**Passage for review:**
★ ★ ★ ★ ★

That pretty much sums up 2017 for me. It was clearly one for the books.
It was true of the past year for a lot of reasons, but most especially for the things I learned, or shall I say, re-learned.
Four things I (re)learned in 2017:
PLN Within and Without
Professional Personalized Learning Network “is a tool that uses social media and technology to collect, communicate, collaborate and create with connected colleagues anywhere at any time. Participating educators, worldwide, make requests and share resources.” (Whitby, 2013) Being a life-long learner requires a lot of effort on one’s part. In past years, I worked hard to continue learning on my own by reading stacks of the most current professional books, attending professional training sessions or taking my edu-heroes out for coffee and learning from them face-to-face.
I won’t say that I’ve abandoned reading, attending sessions or face-to-face conversations. I will say that I’ve added social networks to my PLN. Now I can learn from people I’ve not met personally who may live or may not live in the U.S. I can “individualize” my learning by listening to various podcasts from teachers, administrators, coaches, educational authors, university professors, researchers or students themselves (e.g. #BowTieBoys).
This year has also shown me that I can use technology to connect more closely with peers in my own district. A quick FaceTime session, Google Apps or FlipGrid moment(s) with those at campuses around my district also add to my personalized learning. It’s an amazing world we live in when one can learn 24/7 from others in one’s chosen profession.

★ ★ ★ ★ ★

**Supplied entries:**
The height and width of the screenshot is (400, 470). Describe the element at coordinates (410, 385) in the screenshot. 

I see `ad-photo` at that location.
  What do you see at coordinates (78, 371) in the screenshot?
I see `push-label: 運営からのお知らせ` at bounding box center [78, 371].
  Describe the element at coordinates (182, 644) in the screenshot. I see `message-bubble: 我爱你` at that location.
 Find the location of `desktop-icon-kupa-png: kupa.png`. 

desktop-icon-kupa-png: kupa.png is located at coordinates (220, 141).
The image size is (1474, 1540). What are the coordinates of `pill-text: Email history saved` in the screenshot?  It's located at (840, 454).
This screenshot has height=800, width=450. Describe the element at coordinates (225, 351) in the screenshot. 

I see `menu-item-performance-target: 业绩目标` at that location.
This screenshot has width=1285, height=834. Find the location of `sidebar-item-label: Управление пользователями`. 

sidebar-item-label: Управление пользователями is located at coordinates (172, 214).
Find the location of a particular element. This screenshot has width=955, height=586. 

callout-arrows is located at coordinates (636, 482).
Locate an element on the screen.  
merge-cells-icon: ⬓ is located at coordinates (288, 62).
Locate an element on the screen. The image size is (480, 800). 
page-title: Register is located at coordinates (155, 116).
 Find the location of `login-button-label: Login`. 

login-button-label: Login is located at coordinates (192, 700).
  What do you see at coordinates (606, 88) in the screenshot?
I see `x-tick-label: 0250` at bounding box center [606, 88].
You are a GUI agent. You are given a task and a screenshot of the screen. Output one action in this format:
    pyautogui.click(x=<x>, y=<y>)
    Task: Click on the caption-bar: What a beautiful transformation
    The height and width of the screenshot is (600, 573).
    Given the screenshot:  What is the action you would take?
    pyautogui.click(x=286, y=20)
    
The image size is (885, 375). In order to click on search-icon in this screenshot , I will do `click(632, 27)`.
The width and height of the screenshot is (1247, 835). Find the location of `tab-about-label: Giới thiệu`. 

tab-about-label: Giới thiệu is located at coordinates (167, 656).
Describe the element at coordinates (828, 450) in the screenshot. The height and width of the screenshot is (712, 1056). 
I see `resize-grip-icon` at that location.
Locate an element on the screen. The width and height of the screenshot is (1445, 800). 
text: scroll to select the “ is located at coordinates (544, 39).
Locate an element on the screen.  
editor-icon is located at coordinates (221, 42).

★ ★ ★ ★ ★

**Task directions:** Copy out the whole piece above on lessons relearned in 2017, word for word.

**Task answer:**
That pretty much sums up 2017 for me. It was clearly one for the books.
It was true of the past year for a lot of reasons, but most especially for the things I learned, or shall I say, re-learned.
Four things I (re)learned in 2017:
PLN Within and Without
Professional Personalized Learning Network “is a tool that uses social media and technology to collect, communicate, collaborate and create with connected colleagues anywhere at any time. Participating educators, worldwide, make requests and share resources.” (Whitby, 2013) Being a life-long learner requires a lot of effort on one’s part. In past years, I worked hard to continue learning on my own by reading stacks of the most current professional books, attending professional training sessions or taking my edu-heroes out for coffee and learning from them face-to-face.
I won’t say that I’ve abandoned reading, attending sessions or face-to-face conversations. I will say that I’ve added social networks to my PLN. Now I can learn from people I’ve not met personally who may live or may not live in the U.S. I can “individualize” my learning by listening to various podcasts from teachers, administrators, coaches, educational authors, university professors, researchers or students themselves (e.g. #BowTieBoys).
This year has also shown me that I can use technology to connect more closely with peers in my own district. A quick FaceTime session, Google Apps or FlipGrid moment(s) with those at campuses around my district also add to my personalized learning. It’s an amazing world we live in when one can learn 24/7 from others in one’s chosen profession.